I am really fighting the thought of obtaining guardianship of thank you because we will not be able to force treatment or safe living situations. What is the point if he will still have the "right" to refuse treatment?

I don't know, probably not my clearest morning to ponder this, but it is a huge problem and one that is haunting husband and I very much right now.
 

4sumrzn

New Member
Wow. This post has been sitting here for over 2 hours on my screen, trying to read all the replies & trying to respond! (everyone is finally quiet at the moment...I can actually "try" to think:tongue:).

I'm going to have to say that Fran brought tears to my eyes. Many more of your replies are scaring me....only because husband & myself talk about this quite often. What will happen to difficult child if we are gone? Is there someone we can count on to take care of her? That's the "if we both are wiped off the face of the earth at the same time".... questions (which, there are many more we talk about). I noticed that quite a few of you already have difficult child teenagers(+) & I'm in the same boat "worrying" with my 7 year old.

I just wish there was a way that I could know....for sure...that if difficult child did not have her parents or family (that "maybe" would step in if we were gone)...she would have the help she needs. At this point in her life, I don't believe that is possible. She is not capable of self help skills, the ones she does have are minimal (can't dress herself completely, has eating issues, can't go to the bathroom with-o help, can't communicate at a level that would "make sense"......). SO, I couldn't even imagine her living under that bridge or in jail.......I really don't think she would even survive. But, like I said before, she is 7......maybe my thoughts on that will improve over the years. Doesn't change the fact that I worry what would happen if I (we) were out of the picture unexpectedly.

How do I put this??

My easy child is a "normal", hormonal, smart, loving, talented young man. I won't give him all of the praise because he gets tired of life in our home sometimes. We continue to remind him that difficult child is part of our family, as hard as it can be at times, we all love her & will do what we can for happiness for all. But, I believe if he were to lose us, he would be able to do what he needed to.....get through....continue on..make choices & has the "right mind" to be "OK" (hope that made sense?).

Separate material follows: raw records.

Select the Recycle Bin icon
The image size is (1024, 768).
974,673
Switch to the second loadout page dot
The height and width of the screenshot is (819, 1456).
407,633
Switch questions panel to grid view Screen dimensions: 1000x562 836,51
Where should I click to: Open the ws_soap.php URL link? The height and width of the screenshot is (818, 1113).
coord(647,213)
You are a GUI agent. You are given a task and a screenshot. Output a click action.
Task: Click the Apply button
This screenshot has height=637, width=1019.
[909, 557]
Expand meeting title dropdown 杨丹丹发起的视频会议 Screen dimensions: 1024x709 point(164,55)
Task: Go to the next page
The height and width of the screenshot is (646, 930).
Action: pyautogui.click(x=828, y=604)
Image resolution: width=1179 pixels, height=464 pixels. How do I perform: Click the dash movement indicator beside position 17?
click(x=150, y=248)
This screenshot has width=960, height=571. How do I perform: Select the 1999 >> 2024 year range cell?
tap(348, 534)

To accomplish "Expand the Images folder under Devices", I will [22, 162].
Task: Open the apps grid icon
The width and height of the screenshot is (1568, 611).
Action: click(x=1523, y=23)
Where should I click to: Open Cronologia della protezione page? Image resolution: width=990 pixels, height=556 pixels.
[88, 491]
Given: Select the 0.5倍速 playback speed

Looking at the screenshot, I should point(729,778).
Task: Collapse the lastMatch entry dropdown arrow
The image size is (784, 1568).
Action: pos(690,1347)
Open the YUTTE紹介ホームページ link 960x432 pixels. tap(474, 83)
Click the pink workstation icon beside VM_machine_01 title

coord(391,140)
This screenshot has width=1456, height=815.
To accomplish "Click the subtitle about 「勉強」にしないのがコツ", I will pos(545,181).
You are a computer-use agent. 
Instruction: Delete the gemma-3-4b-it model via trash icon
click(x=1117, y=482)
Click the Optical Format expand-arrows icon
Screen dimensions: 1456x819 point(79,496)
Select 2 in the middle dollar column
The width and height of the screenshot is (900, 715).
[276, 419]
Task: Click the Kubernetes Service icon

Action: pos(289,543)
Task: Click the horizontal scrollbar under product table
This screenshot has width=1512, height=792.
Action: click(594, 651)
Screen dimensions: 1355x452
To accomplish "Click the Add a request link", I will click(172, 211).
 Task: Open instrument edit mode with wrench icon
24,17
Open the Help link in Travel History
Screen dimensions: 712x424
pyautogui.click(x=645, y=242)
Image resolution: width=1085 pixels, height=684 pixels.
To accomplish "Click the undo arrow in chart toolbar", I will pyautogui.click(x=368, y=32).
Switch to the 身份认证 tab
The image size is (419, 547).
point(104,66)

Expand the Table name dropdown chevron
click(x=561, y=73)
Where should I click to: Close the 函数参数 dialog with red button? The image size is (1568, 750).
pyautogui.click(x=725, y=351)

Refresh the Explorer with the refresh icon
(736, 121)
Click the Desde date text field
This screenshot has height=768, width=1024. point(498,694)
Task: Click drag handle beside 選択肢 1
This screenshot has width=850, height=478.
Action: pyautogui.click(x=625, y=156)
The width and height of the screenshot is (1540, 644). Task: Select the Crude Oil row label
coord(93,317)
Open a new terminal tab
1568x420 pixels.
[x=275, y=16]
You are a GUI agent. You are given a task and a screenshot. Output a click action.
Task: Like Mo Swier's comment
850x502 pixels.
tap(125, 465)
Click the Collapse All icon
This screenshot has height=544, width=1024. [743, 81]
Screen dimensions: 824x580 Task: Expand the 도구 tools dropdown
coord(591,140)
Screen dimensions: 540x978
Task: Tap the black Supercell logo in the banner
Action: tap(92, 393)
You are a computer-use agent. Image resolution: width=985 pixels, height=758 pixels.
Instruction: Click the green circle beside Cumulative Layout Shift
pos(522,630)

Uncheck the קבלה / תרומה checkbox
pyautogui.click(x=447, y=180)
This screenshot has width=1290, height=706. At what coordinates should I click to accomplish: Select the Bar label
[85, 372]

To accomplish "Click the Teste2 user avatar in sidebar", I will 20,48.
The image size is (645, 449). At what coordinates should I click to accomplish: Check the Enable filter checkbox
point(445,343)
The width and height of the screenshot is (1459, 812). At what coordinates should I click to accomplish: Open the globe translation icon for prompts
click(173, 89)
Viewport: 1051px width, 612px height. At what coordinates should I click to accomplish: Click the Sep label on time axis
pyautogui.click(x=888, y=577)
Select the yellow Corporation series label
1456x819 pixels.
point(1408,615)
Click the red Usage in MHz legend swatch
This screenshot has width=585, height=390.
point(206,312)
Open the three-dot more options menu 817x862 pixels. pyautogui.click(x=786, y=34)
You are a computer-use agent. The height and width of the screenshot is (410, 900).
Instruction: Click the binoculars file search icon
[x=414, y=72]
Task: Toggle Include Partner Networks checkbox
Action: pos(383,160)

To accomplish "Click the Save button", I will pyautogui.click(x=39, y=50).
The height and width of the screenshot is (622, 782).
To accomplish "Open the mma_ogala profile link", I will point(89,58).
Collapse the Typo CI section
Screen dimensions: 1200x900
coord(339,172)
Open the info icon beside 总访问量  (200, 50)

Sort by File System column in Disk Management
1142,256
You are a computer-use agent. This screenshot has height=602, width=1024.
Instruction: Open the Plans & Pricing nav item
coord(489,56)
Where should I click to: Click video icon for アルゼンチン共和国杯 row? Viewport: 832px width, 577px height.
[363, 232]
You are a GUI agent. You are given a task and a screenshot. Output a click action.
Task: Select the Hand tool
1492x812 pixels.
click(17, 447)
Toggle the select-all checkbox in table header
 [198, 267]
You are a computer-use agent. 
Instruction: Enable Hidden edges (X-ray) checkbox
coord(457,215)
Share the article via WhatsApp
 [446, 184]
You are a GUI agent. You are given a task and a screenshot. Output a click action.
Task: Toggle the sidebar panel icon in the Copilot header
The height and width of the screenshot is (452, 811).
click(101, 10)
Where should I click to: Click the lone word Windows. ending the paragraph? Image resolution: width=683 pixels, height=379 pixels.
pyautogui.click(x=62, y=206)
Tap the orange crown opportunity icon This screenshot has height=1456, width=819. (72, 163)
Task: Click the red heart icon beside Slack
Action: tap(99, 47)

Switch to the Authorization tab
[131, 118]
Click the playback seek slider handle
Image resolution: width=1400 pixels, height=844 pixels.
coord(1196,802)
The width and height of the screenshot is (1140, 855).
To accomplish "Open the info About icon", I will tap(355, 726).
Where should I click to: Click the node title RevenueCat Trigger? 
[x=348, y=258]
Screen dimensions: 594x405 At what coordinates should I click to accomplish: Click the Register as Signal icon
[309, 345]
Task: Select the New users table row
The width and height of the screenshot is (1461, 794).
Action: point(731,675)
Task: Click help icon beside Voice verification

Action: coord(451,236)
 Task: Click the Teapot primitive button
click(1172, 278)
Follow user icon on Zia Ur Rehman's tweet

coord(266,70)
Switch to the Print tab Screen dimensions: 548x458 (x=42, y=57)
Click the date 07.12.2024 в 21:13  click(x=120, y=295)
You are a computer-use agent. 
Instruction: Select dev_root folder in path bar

My difficult child....I'm lost here. If a family member wouldn't step up....she's lost too... "somewhere out there" or doesn't make it "out there" at all! At this time in my life, I don't believe there is anything available to take care of what she would need. But, wait......"if" I HAD a ton of $$$$$...I "might" be able to arrange "something", that "might" (with no certainty), help her be part of the normal world.

Hmmm....finally sitting down for the last time (I hope) to finish this. Still makes me cry.